This is the info Jim mentioned on insulin resistance.  

1.  Insulin resistance is a strong predictor of non-response.
2.  Insulin resistance results in hyperinsulinemia and high levels of insulin make interferon ineffective.
3.  The third study was done on non-responders and co-infected patients and it showed that treating insulin resistance lowered the viral load and resulted in an EVR of 71%.
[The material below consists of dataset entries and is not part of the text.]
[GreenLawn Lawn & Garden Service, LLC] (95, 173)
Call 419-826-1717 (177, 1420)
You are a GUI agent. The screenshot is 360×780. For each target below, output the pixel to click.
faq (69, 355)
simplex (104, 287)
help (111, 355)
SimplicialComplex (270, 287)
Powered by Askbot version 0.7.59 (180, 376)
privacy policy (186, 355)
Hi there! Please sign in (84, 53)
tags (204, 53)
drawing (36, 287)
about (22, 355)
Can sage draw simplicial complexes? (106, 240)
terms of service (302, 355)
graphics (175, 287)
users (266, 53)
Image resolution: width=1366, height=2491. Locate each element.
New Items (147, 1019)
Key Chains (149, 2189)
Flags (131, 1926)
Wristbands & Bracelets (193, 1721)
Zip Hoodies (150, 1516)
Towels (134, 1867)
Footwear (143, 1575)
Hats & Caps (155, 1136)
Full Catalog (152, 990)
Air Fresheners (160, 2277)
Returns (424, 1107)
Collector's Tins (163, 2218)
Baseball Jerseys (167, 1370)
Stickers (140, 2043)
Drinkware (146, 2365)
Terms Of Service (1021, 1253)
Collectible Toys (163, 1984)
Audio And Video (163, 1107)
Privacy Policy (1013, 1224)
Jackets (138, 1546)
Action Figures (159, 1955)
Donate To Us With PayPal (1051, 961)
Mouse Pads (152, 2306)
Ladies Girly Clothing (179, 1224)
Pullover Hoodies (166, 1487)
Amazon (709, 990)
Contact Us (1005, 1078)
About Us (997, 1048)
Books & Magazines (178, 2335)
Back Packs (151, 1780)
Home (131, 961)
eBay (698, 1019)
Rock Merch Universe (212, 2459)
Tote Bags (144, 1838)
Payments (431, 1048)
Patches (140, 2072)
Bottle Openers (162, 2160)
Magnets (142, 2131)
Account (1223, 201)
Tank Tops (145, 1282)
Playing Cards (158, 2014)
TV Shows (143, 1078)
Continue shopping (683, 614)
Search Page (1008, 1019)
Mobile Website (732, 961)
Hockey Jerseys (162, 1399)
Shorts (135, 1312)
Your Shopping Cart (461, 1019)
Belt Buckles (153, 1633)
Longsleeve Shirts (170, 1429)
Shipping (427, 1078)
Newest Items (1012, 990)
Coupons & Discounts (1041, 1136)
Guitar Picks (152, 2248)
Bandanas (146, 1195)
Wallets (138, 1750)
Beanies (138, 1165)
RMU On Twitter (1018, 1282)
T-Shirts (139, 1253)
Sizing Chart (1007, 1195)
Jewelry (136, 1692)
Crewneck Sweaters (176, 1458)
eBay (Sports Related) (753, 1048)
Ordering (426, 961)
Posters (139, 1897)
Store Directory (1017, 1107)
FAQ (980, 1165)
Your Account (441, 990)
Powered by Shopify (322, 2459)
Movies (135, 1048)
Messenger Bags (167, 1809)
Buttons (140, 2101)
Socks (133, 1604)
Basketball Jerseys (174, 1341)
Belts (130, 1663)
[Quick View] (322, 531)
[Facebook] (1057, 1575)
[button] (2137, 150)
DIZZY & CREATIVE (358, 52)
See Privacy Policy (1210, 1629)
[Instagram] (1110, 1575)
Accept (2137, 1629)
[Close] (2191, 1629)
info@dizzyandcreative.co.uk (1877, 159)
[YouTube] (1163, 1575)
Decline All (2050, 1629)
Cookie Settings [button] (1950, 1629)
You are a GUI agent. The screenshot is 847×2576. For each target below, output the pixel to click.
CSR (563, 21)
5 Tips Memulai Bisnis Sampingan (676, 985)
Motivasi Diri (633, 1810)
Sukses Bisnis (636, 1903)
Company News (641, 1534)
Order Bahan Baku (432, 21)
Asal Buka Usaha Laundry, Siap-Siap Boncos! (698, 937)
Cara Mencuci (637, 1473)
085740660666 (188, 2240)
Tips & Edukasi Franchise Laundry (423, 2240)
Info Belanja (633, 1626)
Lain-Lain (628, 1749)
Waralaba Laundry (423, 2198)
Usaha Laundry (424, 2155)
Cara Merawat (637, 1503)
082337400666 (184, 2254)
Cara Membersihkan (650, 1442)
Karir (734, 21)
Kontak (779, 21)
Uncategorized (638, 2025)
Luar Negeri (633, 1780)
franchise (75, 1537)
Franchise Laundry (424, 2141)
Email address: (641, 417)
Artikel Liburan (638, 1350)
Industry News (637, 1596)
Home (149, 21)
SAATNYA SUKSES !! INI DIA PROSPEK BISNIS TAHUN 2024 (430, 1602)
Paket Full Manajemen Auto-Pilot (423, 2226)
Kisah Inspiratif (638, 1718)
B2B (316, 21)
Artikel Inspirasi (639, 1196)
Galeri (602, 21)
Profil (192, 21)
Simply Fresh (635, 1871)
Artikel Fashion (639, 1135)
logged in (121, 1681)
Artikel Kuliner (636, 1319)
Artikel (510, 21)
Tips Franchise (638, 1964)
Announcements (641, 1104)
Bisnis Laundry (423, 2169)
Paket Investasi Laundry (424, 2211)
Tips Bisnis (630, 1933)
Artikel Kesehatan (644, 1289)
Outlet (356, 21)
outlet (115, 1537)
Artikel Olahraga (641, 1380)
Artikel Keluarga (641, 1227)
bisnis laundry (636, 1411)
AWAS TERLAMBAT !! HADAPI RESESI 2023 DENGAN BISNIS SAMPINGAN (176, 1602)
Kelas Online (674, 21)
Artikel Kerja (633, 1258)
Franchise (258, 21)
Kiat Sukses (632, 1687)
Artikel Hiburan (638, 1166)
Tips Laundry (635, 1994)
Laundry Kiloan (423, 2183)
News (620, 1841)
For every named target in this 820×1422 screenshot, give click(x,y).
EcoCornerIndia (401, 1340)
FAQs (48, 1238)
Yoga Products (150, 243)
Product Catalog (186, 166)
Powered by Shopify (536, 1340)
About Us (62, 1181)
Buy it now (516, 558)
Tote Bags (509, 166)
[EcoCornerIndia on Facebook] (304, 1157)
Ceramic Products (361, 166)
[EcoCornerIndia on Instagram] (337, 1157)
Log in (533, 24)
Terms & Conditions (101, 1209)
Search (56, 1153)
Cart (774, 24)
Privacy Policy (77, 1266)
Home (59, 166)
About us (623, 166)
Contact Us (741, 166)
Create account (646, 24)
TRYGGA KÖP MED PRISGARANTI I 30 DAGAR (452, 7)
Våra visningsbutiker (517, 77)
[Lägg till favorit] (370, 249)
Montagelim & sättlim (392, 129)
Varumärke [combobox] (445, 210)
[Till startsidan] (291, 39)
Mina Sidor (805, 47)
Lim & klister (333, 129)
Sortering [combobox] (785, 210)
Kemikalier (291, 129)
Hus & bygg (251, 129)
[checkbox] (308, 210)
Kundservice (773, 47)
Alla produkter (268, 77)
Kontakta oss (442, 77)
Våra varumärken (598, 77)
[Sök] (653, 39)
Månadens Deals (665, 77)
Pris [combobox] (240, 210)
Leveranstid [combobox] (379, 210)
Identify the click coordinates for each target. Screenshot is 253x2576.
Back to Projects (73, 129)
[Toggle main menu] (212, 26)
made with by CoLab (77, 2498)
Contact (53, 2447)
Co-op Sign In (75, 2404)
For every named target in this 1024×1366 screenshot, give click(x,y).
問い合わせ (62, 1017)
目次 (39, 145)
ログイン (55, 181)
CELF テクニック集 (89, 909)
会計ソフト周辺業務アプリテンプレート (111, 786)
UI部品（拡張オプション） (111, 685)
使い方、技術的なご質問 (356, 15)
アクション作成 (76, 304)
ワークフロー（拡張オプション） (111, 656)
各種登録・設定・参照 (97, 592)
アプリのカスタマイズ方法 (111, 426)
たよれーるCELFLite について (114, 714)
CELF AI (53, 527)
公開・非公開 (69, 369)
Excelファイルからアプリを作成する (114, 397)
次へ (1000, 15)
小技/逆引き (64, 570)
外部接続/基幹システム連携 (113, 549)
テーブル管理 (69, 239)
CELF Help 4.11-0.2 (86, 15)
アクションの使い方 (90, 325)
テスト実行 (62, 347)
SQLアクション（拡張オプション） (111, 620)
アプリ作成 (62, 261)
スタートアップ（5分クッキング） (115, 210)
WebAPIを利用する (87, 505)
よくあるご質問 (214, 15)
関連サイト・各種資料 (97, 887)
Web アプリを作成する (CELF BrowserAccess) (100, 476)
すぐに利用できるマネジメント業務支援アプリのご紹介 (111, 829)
Wishing you and your husband all the best,

Co


Insulin-Resistance in Chronic Hepatitis C patients: New Predictor of Sustained Virological Response Independent of HCV Genotype and Liver Fibrosis Stage

Abstract:
Background & Aim: Insulin-Resistance (IR) has been previously shown to impair sustained virological response (SVR) rate in chronic hepatitis (CHC) patients infected with genotype 1 when treated with pegylated interferon and ribavirin. The aim of this study was to assess the independent impact of IR after adjustment to major predictors of SVR, particularly HCV genotype and liver fibrosis stage. Patients and

Methods:
167 consecutive non-diabetic treatment-naïve CHC patients, treated in our centre with pegylated interferon plus ribavirin, were prospectively assessed. Insulin resistance was assessed using the Homeostasis Model (HOMA-IR). HCV genotype was determined by sequencing. Serum HCV RNA was quantified using bDNA (Bayer Versant HCV RNA 3.0 Assay). Liver histology was assessed using the METAVIR score. SVR was defined as undetectable serum HCV RNA 24 months after treatment stopping.

Results:
Baseline characteristics were: male gender (66%), mean age (46±9 years), mean BMI (24±4 kg/m2), excessive alcohol consumption (9%). Blood transfusion and intravenous drug injection were the principal source of transmission (52%). HCV genotype distribution was: 1 (47%), 2 (7%), 3 (24%), and 4 (22%). Mean serum HCV RNA level was 5.5±0.7 log10 IU/mL, and 42% of patients had high serum HCV RNA level (>600 000 IU/mL). Median value of HOMA-IR was 2.1 (IQL range 1.1-4.6). Liver histology showed moderate-severe necroinflammation (METAVIR score A2-A3) in 46%, severe fibrosis (METAVIR score F3-F4) in 32%, and severe steatosis (>30%) in 29% of patients. By univariate analysis, SVR was associated with HOMA-IR, HCV genotype, serum HCV RNA level, liver fibrosis stage and steatosis. Patients with HOMA-IR 2 (72% vs. 44% respectively, p<0.01). Patients infected with genotypes 2 and 3 achieved higher SVR rates than those infected with genotypes 1 and 4 (79% vs. 46% respectively, p<0.001). Patients with low viral load achieved higher SVR rate than those with high viral load (67% vs. 44% respectively, p<0.01). Patients with mild-moderate fibrosis achieved higher SVR rate than those with severe fibrosis (62% vs. 44% respectively, p<0.05). Patients with mild-moderate steatosis achieved higher SVR rate than those with severe steatosis (62% vs. 42% respectively, p<0.05). By logistic regression, SVR was associated only with HCV genotype 2 and 3 (p<0.001, OR=4.5, CI=2.0-9. and with HOMA-IR <2 (p<0.01, OR=2.8, CI=1.4-5.5)   Conclusion: INSULIN RESISTANCE is a MAJOR NEGATIVE PREDICTOR of SVR in chronic hepatitis C patients treated with pegylated interferon plus ribavirin. Impact of insulin resistance is independent of HCV genotype and liver fibrosis stage.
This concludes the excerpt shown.